> [TEXTE FOURNI]

● ● ●

Publié le 17 Oct 2015 - 12:20
CHEIKH ABDOU KHADRE

Vie et œuvre d’un soufi doublé d’un humaniste

 

La communauté mouride célèbre aujourd’hui la naissance de Serigne Abdou Khadre Mbacké.  Pour l’édition 2015, à l’instar des précédentes, la capitale du Mouridisme refuse déjà du monde. Des milliers de fidèles ont déjà rallié Touba, avec comme point focal les quartiers de Guédé, Bagdad et Sourah. Ce 4e khalife de Bamba aura effectué jusque-là le plus bref passage à la tête du khalifat avec seulement onze mois (du 19 juin 1989 au 13 mai 1990). Retour sur la vie et l’œuvre de celui qui fut l’imam de la grande mosquée de Touba durant 21 ans.

● ● ●

> [DONNÉES FOURNIES]
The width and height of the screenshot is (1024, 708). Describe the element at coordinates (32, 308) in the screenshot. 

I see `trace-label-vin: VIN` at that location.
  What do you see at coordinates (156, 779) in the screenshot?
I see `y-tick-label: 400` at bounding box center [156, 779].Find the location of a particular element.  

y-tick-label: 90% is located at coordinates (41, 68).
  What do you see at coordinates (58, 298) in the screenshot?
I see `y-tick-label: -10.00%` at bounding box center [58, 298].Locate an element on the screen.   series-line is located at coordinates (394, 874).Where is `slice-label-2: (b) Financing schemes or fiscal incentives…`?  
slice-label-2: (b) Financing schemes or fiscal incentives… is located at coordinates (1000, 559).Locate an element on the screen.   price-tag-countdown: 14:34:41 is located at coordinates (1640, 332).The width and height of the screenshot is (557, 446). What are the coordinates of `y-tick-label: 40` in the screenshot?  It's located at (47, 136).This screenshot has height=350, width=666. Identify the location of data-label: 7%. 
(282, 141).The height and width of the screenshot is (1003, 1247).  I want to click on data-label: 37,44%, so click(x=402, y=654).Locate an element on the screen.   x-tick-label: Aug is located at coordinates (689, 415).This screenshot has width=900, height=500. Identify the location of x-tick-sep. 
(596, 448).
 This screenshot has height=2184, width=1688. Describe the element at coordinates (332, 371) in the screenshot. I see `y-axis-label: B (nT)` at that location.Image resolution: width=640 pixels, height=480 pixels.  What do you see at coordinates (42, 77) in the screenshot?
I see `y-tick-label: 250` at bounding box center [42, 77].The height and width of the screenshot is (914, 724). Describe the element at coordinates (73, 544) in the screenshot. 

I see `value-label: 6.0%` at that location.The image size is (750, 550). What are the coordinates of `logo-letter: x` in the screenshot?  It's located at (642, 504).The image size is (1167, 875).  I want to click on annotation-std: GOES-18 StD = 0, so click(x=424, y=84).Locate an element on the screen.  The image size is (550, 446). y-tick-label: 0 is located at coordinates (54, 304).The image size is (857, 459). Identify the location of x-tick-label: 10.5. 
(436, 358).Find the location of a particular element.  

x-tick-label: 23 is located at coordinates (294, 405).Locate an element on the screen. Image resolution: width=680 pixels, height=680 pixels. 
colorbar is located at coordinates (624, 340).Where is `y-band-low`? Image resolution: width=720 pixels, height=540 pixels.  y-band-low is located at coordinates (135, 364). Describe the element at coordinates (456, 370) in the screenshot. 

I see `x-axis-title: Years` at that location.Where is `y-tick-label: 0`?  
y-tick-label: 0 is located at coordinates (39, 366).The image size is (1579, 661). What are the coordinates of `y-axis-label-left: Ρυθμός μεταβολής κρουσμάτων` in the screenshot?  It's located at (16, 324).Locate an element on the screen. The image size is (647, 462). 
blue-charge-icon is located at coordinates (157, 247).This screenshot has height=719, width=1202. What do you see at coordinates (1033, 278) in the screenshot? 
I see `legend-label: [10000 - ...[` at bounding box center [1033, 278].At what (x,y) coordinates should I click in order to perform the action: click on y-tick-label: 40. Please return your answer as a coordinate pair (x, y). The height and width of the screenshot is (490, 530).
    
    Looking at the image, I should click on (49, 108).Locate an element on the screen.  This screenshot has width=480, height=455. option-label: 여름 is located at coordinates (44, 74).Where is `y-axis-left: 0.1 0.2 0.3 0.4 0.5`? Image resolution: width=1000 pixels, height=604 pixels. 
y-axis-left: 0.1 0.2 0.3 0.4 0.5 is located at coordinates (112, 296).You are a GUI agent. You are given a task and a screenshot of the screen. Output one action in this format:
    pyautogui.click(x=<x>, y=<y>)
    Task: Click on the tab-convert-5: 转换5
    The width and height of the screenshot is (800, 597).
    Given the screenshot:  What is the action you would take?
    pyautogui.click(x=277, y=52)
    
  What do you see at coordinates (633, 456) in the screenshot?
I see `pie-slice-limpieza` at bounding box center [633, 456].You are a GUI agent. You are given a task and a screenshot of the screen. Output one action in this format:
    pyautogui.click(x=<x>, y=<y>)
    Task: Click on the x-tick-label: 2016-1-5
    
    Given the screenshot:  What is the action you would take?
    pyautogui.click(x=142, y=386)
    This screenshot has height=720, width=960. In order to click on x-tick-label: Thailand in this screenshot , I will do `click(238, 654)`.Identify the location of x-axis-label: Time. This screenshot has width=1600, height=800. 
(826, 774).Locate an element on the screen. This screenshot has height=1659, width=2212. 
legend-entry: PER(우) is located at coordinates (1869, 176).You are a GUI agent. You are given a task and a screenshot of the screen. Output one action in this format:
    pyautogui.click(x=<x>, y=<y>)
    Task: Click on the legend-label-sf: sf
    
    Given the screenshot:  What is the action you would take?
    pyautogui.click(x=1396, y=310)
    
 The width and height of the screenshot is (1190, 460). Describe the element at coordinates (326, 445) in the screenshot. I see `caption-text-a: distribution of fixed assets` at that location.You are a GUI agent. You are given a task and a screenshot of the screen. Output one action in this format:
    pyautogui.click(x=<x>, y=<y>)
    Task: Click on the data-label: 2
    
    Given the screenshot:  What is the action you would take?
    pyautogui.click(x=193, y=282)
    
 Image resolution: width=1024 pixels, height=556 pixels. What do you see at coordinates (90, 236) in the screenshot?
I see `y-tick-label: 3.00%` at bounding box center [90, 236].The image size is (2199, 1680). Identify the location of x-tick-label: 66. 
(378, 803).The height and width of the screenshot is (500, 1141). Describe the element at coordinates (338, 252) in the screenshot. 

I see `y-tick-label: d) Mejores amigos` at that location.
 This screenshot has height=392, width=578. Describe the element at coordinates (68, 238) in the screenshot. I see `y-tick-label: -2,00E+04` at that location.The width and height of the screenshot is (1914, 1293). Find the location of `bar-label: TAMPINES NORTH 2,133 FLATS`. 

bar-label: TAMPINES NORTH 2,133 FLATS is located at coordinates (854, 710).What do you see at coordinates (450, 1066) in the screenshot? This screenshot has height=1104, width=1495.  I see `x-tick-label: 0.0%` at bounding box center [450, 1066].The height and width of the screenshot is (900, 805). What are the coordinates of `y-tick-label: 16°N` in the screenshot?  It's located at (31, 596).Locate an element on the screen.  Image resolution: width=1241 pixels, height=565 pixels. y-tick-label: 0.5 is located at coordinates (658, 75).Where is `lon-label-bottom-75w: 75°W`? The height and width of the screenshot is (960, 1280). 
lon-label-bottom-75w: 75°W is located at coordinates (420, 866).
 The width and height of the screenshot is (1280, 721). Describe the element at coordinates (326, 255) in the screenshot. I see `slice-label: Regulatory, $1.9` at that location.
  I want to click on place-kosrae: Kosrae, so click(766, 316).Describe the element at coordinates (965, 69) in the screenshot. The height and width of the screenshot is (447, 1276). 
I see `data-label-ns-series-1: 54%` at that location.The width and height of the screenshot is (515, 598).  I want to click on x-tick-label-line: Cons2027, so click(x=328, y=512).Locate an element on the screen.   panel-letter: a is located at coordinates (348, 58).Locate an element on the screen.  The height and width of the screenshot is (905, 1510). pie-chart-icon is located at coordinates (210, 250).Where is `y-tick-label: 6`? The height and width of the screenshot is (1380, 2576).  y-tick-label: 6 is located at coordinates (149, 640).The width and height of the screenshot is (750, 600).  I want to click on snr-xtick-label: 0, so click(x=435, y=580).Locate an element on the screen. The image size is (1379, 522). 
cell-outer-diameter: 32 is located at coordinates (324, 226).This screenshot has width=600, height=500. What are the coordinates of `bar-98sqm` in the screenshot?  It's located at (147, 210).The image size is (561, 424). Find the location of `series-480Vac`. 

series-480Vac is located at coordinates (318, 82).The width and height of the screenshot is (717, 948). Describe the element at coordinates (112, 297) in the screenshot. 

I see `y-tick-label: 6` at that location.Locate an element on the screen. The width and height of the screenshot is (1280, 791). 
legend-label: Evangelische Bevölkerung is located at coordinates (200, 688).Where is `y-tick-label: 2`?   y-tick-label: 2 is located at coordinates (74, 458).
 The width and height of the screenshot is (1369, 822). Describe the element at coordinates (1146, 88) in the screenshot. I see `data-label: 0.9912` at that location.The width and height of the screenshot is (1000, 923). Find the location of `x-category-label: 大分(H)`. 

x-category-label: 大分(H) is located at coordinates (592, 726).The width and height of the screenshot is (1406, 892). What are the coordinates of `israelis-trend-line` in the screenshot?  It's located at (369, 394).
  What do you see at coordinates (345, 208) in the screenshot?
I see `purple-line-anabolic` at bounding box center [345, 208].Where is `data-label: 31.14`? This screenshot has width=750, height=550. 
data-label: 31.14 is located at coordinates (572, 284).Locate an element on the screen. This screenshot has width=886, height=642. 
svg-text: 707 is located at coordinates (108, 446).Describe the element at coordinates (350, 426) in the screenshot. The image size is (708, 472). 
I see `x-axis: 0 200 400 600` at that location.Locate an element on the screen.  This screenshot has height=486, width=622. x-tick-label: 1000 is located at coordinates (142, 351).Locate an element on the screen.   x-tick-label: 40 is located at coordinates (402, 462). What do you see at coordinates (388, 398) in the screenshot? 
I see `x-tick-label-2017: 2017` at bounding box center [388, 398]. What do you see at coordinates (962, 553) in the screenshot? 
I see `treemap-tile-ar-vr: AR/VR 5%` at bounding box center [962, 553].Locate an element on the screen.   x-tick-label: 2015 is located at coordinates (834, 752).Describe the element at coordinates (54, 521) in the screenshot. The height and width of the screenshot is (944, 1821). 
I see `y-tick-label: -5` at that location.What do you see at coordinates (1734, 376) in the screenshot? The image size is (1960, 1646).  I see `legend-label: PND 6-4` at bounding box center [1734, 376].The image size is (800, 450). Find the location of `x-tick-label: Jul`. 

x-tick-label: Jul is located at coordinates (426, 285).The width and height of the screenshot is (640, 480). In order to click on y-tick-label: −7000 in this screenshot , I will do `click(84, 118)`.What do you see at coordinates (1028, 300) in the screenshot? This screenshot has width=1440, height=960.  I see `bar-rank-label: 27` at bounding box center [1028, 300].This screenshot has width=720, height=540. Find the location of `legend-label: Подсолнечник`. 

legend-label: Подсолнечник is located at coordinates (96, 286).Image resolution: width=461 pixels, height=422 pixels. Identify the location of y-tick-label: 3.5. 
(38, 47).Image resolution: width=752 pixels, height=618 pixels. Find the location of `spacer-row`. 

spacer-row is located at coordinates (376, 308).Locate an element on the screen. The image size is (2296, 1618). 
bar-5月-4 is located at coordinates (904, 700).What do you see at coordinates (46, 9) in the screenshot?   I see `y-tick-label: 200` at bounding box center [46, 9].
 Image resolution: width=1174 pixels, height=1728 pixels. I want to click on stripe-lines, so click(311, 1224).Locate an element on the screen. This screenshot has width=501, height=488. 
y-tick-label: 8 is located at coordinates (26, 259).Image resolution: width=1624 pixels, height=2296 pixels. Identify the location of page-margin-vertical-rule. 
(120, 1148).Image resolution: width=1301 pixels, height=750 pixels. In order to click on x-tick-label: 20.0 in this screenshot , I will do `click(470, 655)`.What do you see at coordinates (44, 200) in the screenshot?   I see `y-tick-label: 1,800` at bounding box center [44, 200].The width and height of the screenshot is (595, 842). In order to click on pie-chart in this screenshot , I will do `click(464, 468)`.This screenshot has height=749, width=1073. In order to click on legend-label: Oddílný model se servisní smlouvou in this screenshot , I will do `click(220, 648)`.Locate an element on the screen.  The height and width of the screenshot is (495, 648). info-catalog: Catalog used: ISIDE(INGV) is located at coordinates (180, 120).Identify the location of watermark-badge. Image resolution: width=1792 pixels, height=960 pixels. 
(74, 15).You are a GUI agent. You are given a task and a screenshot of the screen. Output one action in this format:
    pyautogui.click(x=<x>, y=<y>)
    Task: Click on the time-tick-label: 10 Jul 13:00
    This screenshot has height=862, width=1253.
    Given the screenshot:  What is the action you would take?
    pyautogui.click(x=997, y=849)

● ● ●

> [SÉRIE D'EXERCICES]
**A)** D'après le texte fourni, combien de temps Serigne Abdou Khadre Mbacké est-il resté à la tête du khalifat ?
**B)** Citez, s'il vous plaît, le texte fourni depuis « Publié le 17 » jusqu'à « durant 21 ans. » inclus.

> [RÉPONSES NUMÉROTÉES]
**A)** Onze mois, du 19 juin 1989 au 13 mai 1990.

**B)**
Publié le 17 Oct 2015 - 12:20
CHEIKH ABDOU KHADRE

Vie et œuvre d’un soufi doublé d’un humaniste

 

La communauté mouride célèbre aujourd’hui la naissance de Serigne Abdou Khadre Mbacké.  Pour l’édition 2015, à l’instar des précédentes, la capitale du Mouridisme refuse déjà du monde. Des milliers de fidèles ont déjà rallié Touba, avec comme point focal les quartiers de Guédé, Bagdad et Sourah. Ce 4e khalife de Bamba aura effectué jusque-là le plus bref passage à la tête du khalifat avec seulement onze mois (du 19 juin 1989 au 13 mai 1990). Retour sur la vie et l’œuvre de celui qui fut l’imam de la grande mosquée de Touba durant 21 ans.